L’ipotesi progettuale è stata illustrata nel corso di un incontro tenutosi ieri sera al Chiosco Kalabrian H2O di Giovino nel corso del quale i componenti del Direttivo (Massimo Scarfone, Gianni Vitale, Ezio Rotundo, Giuseppe Rotundo e Gianluca Bellacoscia) hanno discusso dell’argomento con il professionista.
Francesco Zangari, che è un profondo conoscitore dell’area del Corace, ha spiegato come, fallito il progetto di costruzione di un nuovo depuratore più a monte, sarebbe possibile migliorare la depurazione delle acque reflue immesse nel fiume affidandosi ad un sistema di vasche poco profonde da realizzare a margine dell’attuale impianto di depurazione ed a “supporto” di esso.

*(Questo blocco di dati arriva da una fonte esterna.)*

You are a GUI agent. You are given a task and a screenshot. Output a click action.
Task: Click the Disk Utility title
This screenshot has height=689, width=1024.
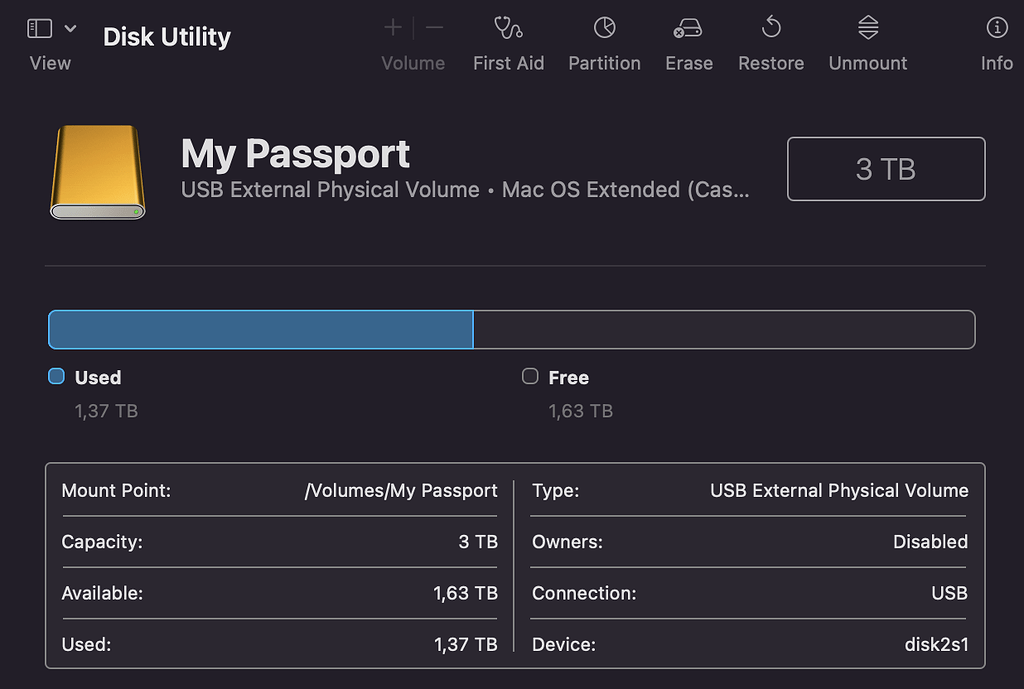(x=166, y=36)
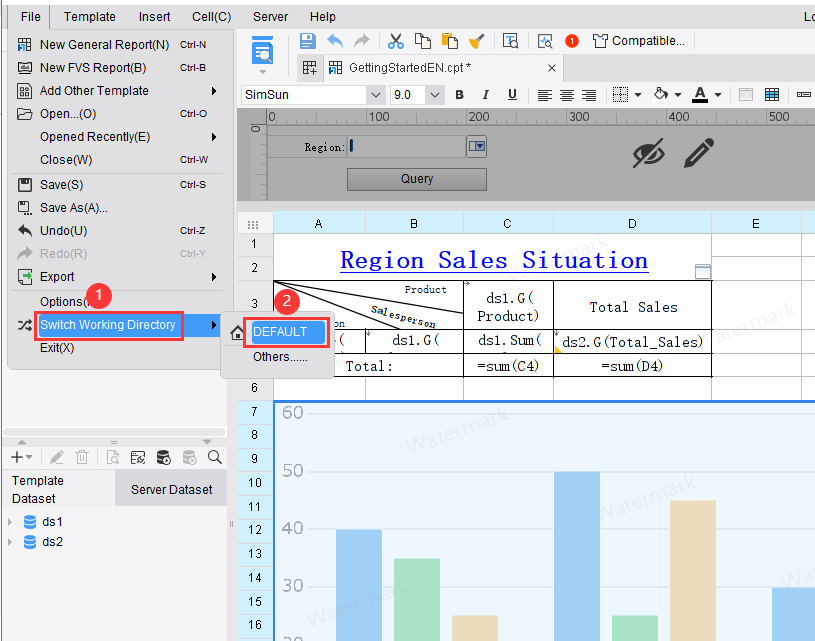815x641 pixels.
Task: Expand the ds1 dataset tree node
Action: point(11,522)
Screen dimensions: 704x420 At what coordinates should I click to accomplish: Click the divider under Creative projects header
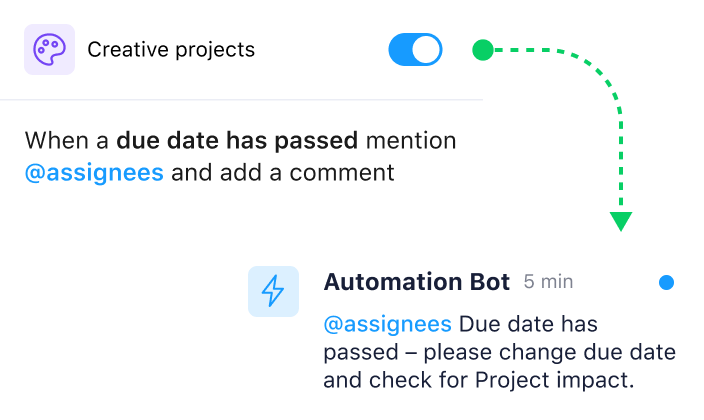pos(240,100)
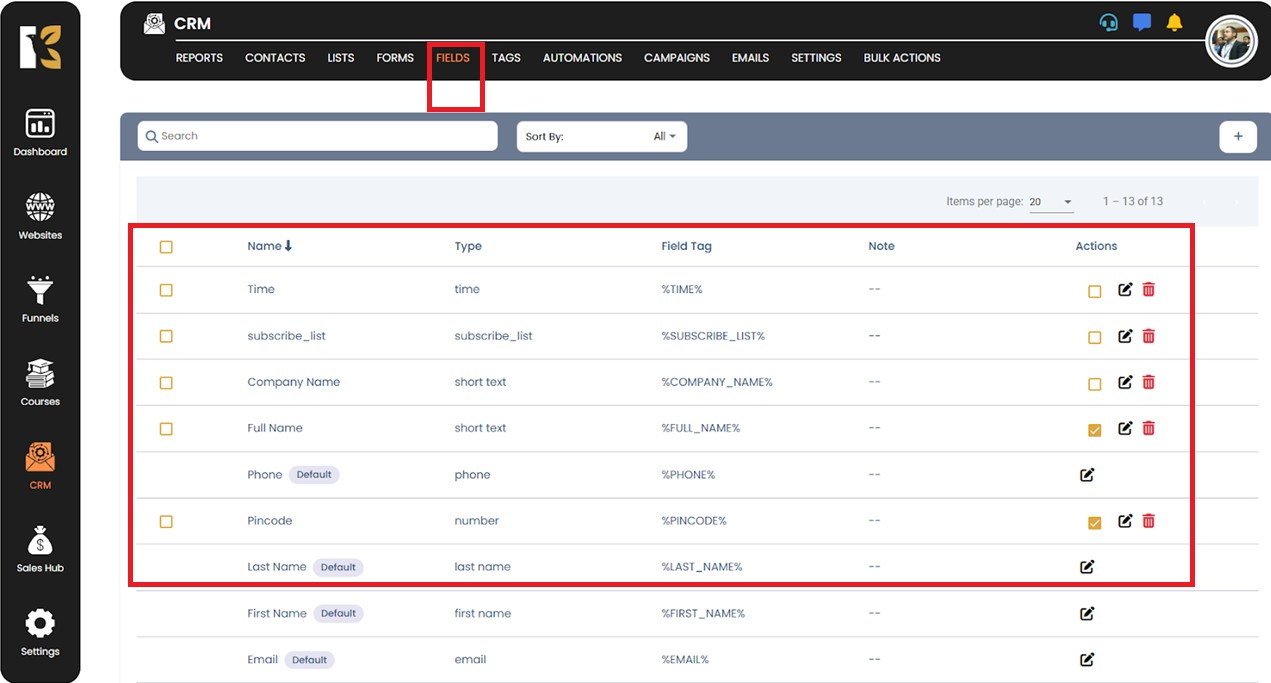Open the Sort By dropdown
The image size is (1271, 683).
tap(602, 136)
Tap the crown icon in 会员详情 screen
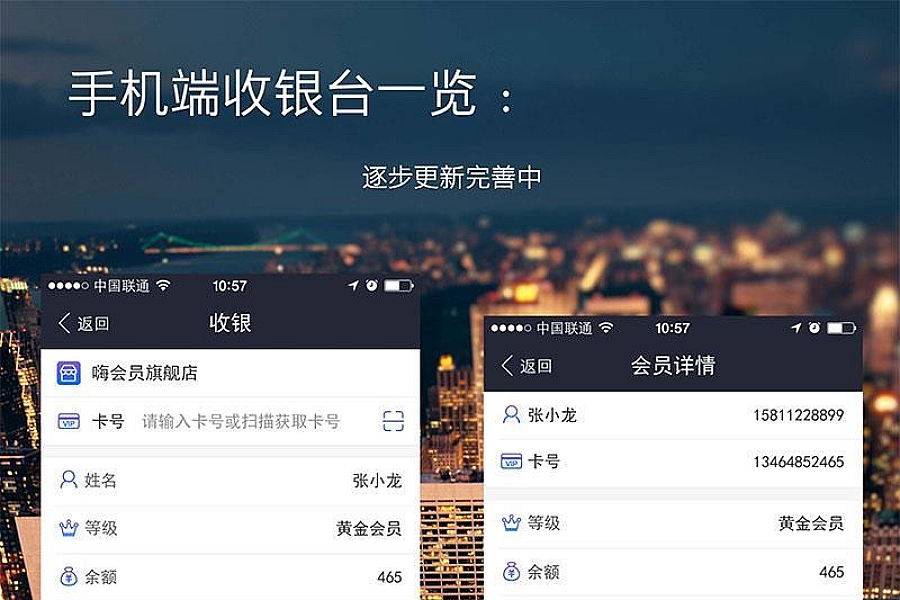Screen dimensions: 900x600 [511, 522]
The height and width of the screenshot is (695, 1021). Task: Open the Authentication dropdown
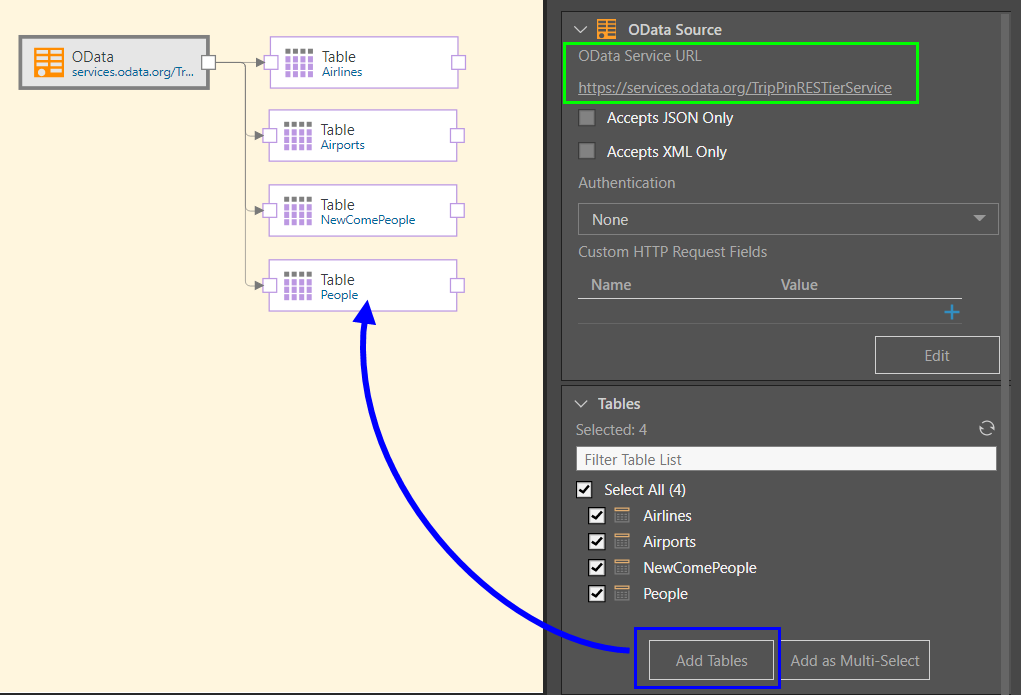coord(788,219)
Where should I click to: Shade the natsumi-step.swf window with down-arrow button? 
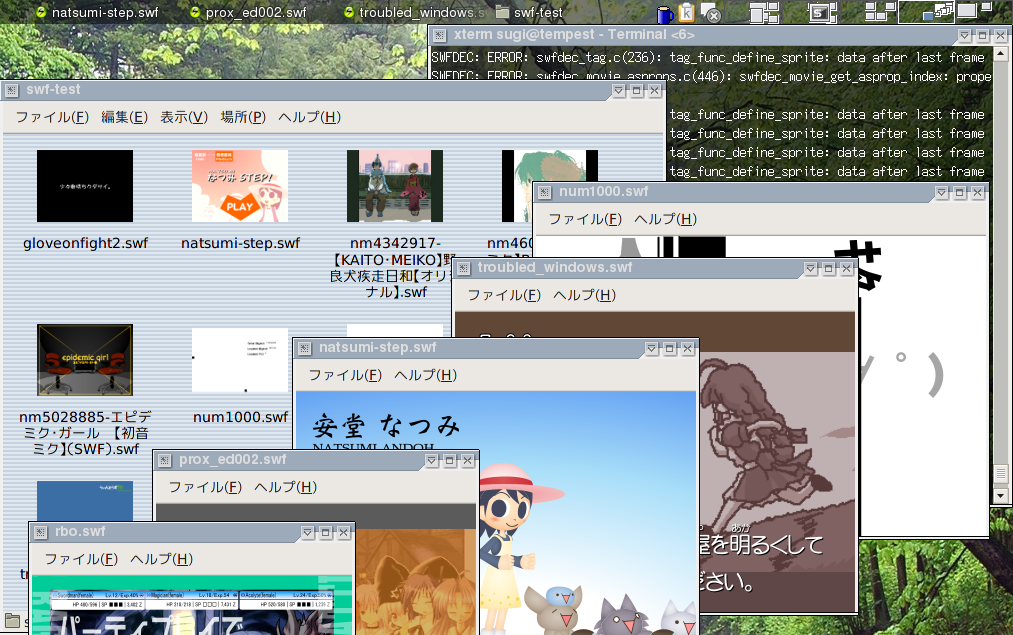click(x=652, y=348)
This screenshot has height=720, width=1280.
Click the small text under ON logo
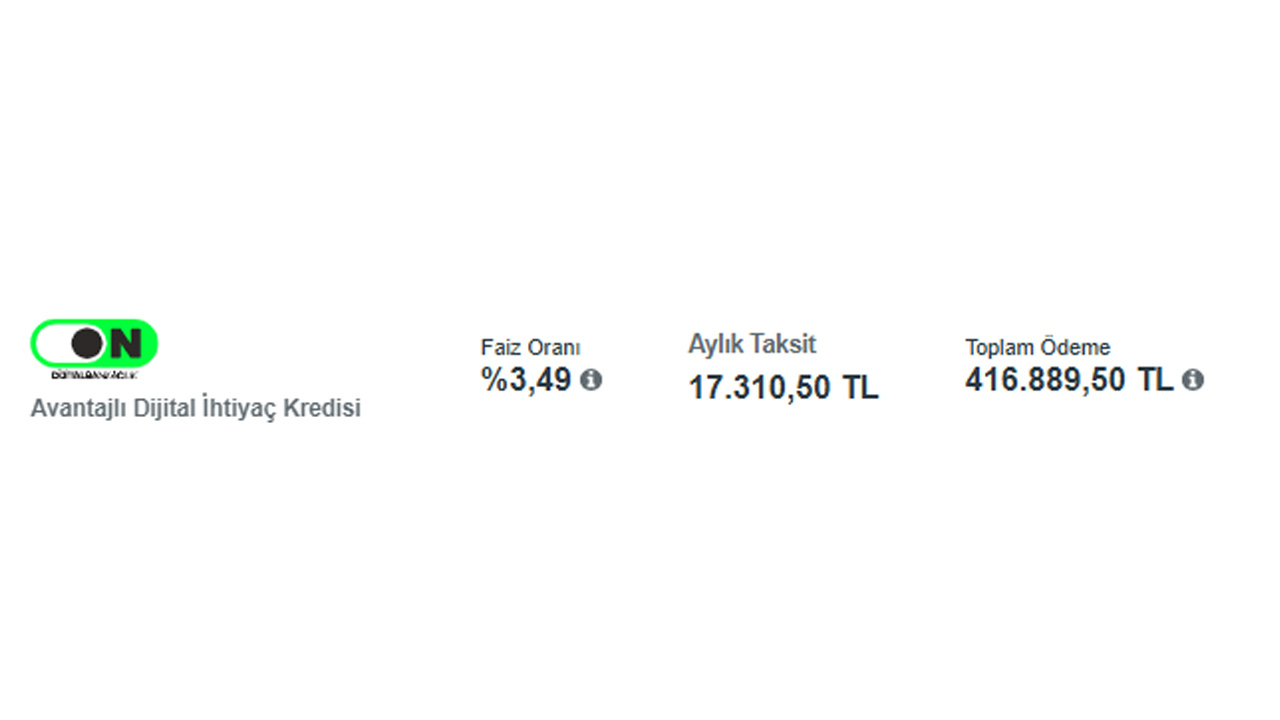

Un impianto del genere, neanche tanto costoso, grazie all’azione combinata di alcune piante acquatiche (tra cui la Tifa) che catturano l’ossigeno e abbattono i fecali, costituirebbe un ulteriore filtro naturale per le acque trattate dal depuratore e renderebbe più salubre l’ambiente. Iniziative simili, del resto, sono state poste in essere da altri comuni italiani ed un modello in tal senso è quello di Melendugno. L’idea è stata apprezzata dall’associazione, da sempre attenta alla foce ed alla sua ricca avifauna, che si impegnerà a promuoverla anche in considerazione del fatto che essa potrebbe dar vita ad un progetto pilota da replicare in altre località calabresi afflitte da carenze gravi in fatto di depurazione.
Altre criticità individuate sono quelle del collettore del lungomare, da cui talvolta fuoriescono liquami che si sversano direttamente nel Corace senza essere convogliate nel depuratore (a cui si potrebbe ovviare ripristinando l’ormai divelta vasca di espansione); quella legata alla gestione dell’alveo del fiume. Idee semplici, fattibili e soprattutto ecologiche a cui si spera le istituzioni pubbliche prestino ascolto e, infine, quella dell’essiccazione prolungata dei fanghi.
Kalabrian H2O continuerà a proporre l’idea della fitodepurazione per il Corace promuovendo ulteriori occasioni di approfondimento e confronto.